Just as a heads up, we've cleared the issue with the server and have been providing all our downloads since then without a hitch.

Working on the Giga version now :D


----------



## Will Roget (Jun 14, 2007)

Hey guys -

Impact: Steel is now available for Giga 3! Soon available in Kontakt 1 and Halion as well.

http://www.impactsteelsounds.com/purchase.htm


Also, I was interviewed by CreateDigitalMusic.com in a segment where I'll be talking about my inspiration for putting together I:S, what goes into sample development, and so on. I'll post a link when it goes online.


----------



## Will Roget (Jun 20, 2007)

CreateDigitalMusic interview has been posted:


http://createdigitalmusic.com/2007/06/2 ... -roget-ii/


Enjoy!


----------



## Ed (Jun 21, 2007)

Hey Will, I really like the sound, ever thought of recording some Battlestar Galactica style percussion? I dont have True Strike 2 yet but even then I would love to have more options. Theres this cool jangly cymbaly sound that would be great to have.

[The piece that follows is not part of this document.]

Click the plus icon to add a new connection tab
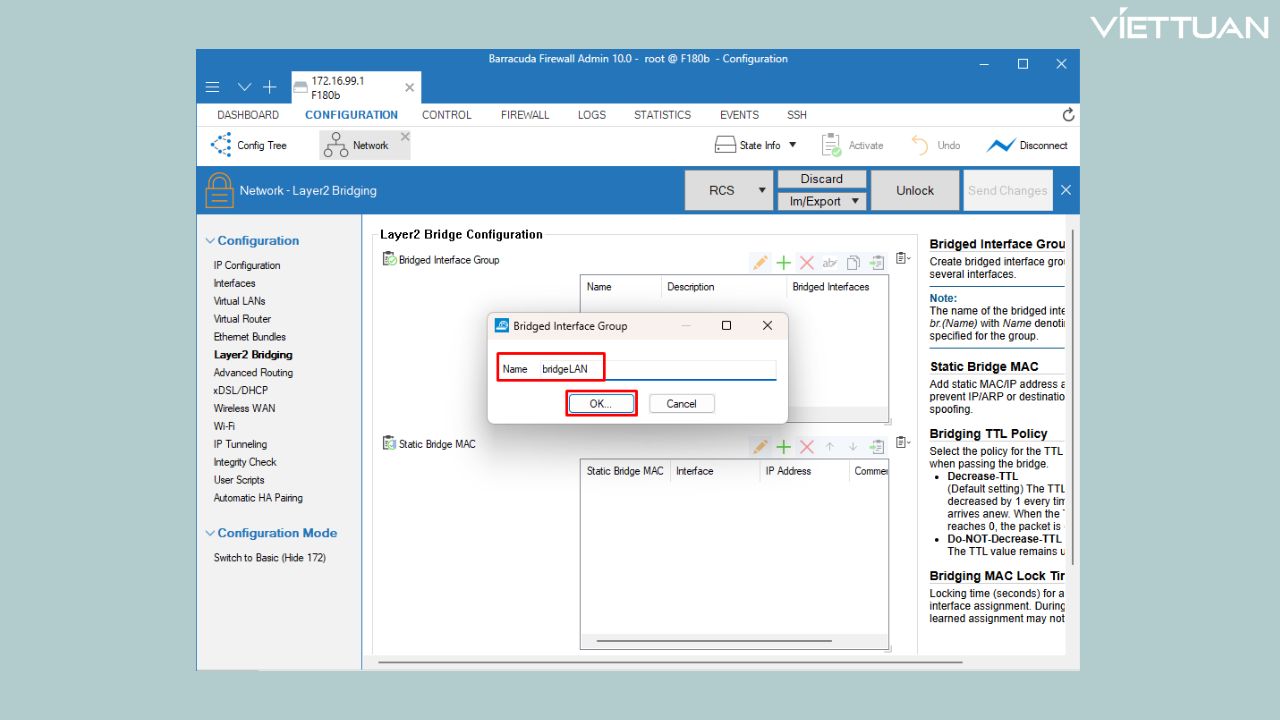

And of course it would be cool to have more than 1 takio :D


----------



## Will Roget (Jul 1, 2007)

Impact: Steel now released for Halion 3 and Kontakt 1!

http://www.impactsteelsounds.com/purchase.htm


----------



## Ed (Jul 2, 2007)

Hey Will, how long you think for Giga3 version?


----------



## Bo Clausen (Jul 2, 2007)

Ed @ Mon Jul 02 said:


> Hey Will, how long you think for Giga3 version?


Hey Ed

The Giga3 version was released 14 jun - look 4 post earlier.

Regards
Bo


----------



## Ed (Jul 2, 2007)

yey!


----------



## Rodney Glenn (Jul 4, 2007)

Will,

Sounds great. Cool stuff.  

R


----------



## Christian Marcussen (Oct 21, 2007)

Considering a sale? Garage sale perhaps?


----------



## germancomponist (Oct 26, 2007)

Jus downloaded... . Hey, they are very usuable and coooool!

Thanks

Gunther


----------



## Ned Bouhalassa (Nov 15, 2007)

Does anyone know if Will is around? I bought the download version earlier today and never got an email with a link, even after emailing him.


----------



## Ned Bouhalassa (Nov 16, 2007)

bump...


----------



## Craig Sharmat (Nov 16, 2007)

keep bumping


----------



## Ned Bouhalassa (Nov 16, 2007)

Actually, I just heard from someone that he's out of his town for a few days. I'm sure I'll hear from him soon.

It *is* fun to bump though. Reminds me of my high-school daze:


----------



## Ned Bouhalassa (Nov 18, 2007)

Will came back and sent me the d/l link: WOW, great library! Excellent sound and programming. Perfect for any action or moody cue. I'll be all over it in the next few weeks... :mrgreen:


----------



## Craig Sharmat (Nov 18, 2007)

thanks for the update, I am thinking of getting this.


----------